## Exercise description:
Answer these questions from the forum thread below about the Franz Xaver Wolfgang Mozart violin sonata:
(a) Which work had the highest score at the time of the first post, and what was that score?
(b) By how many days was the poll prolonged, and when would it expire?
(c) What score out of 10 did Xisten267 give the sonata?

## Passage shown:
◇ ◇ ◇ ◇ ◇
# Franz Xaver Wolfgang Mozart - Episode 3 (Sonata for violin & piano in F major, Op. 15)



## HansZimmer (11 mo ago)

For more information about this series, go to the episode 1.

Click here to go to the last episode

Did Franz Mozart (son of Mozart) inherited the talent of his father? This is the question of this series.

First of all, we will try to determine which is, according to us, the best piece of Franz between the most serious works for which there are recordings uploaded in Youtube. Then we will try to determine how much good he was in comparison to his father.

This episode is about the Op. 15, Sonata for violin & piano in F major. How do you rate the piece?









At the moment, the work with the highest score (4.25/6) is the piano concerto no. 1.


----------



## HansZimmer (11 mo ago)

Poll prolonged by 6 days, it will expire at Christmas. Maybe more votes will come.


----------



## Xisten267 (Sep 2, 2018)

I voted "not so good, not so bad". I think it's a charming sonata, but a bit antiquated for the time when it was created and too derivative of Wolfgang Amadeus Mozart's style. A 6.0 out of 10 in terms of my personal taste.


----------



## EvaBaron (Jan 3, 2022)

I think we can get it right out of the gate that his son doesn’t have the talent of his father. No one has the talent of his father. On an unrelated note, the piece is fine


----------
◇ ◇ ◇ ◇ ◇
## Supplied information:

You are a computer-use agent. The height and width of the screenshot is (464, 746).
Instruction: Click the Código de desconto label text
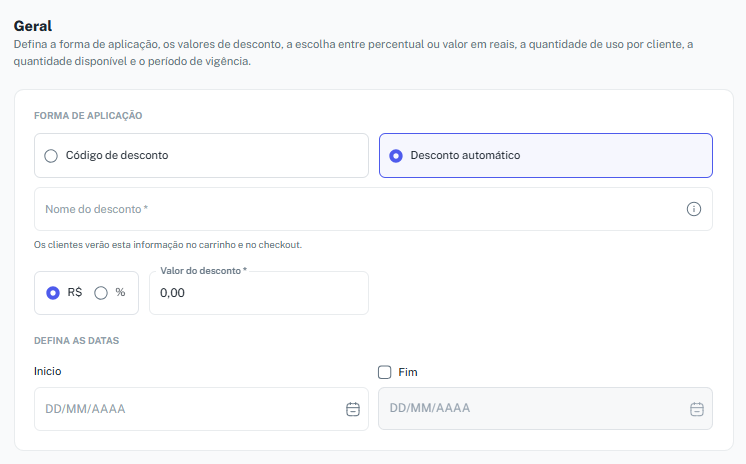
◇ ◇ ◇ ◇ ◇
## Full solution:
(a) The piano concerto no. 1, with 4.25/6.
(b) By 6 days; it would expire at Christmas.
(c) 6.0 out of 10.